#### DIRECTIVE:
How many lines in the records below contain the string "text", with case counting? Reply with the number alone.

#### GIVEN RECORDS:
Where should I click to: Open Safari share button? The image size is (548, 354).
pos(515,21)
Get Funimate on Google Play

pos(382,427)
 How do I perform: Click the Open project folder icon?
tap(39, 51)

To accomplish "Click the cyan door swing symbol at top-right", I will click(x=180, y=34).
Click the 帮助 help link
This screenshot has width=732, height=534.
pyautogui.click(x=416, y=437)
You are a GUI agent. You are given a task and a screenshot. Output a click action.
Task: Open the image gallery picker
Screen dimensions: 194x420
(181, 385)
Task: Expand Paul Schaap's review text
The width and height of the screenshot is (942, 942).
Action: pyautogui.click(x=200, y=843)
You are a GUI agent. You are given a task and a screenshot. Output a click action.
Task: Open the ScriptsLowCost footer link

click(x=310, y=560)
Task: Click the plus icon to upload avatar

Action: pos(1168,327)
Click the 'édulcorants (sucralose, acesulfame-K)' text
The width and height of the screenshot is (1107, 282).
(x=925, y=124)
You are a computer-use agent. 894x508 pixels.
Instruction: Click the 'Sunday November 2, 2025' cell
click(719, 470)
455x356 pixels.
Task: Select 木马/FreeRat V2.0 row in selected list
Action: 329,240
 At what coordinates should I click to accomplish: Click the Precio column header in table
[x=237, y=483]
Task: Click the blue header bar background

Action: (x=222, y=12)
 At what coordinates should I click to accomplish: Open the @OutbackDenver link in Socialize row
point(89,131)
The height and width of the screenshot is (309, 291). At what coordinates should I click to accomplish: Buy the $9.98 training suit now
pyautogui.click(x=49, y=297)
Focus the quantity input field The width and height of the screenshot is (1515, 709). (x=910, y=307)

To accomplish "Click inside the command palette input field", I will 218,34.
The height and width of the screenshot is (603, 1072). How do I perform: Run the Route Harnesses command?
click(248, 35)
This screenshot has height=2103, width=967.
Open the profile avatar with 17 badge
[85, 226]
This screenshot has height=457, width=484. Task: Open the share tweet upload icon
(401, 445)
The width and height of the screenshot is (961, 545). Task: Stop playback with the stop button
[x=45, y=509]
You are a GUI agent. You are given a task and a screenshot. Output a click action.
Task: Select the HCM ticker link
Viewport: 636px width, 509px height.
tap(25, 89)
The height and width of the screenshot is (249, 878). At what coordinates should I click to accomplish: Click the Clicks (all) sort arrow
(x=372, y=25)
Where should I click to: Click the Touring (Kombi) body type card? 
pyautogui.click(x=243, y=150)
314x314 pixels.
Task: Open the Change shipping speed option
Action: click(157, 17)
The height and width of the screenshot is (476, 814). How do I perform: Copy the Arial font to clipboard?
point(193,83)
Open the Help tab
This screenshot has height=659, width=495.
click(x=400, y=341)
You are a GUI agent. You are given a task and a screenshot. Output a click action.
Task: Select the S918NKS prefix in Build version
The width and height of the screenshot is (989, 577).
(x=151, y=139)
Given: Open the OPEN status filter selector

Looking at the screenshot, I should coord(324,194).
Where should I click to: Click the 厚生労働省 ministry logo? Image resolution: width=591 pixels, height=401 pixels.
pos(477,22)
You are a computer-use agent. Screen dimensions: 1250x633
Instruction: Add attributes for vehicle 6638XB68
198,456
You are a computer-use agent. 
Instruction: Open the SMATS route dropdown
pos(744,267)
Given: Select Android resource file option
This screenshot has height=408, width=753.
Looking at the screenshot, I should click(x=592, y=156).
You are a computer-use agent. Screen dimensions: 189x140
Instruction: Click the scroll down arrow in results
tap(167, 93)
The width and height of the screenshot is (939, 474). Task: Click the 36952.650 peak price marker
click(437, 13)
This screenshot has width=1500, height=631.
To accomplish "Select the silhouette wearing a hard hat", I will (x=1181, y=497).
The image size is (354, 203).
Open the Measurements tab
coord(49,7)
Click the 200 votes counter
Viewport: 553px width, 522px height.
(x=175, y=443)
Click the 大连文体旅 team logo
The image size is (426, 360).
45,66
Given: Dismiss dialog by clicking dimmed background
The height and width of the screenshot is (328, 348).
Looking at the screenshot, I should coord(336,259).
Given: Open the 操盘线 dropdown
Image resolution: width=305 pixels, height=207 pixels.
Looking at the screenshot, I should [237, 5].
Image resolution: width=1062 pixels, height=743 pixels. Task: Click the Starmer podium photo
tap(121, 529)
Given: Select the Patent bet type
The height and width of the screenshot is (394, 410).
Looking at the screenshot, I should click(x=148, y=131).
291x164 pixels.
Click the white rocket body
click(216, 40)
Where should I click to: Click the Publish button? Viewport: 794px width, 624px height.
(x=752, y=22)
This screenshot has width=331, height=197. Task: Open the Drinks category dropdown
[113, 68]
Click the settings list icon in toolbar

#### EXERCISE SOLUTION:
2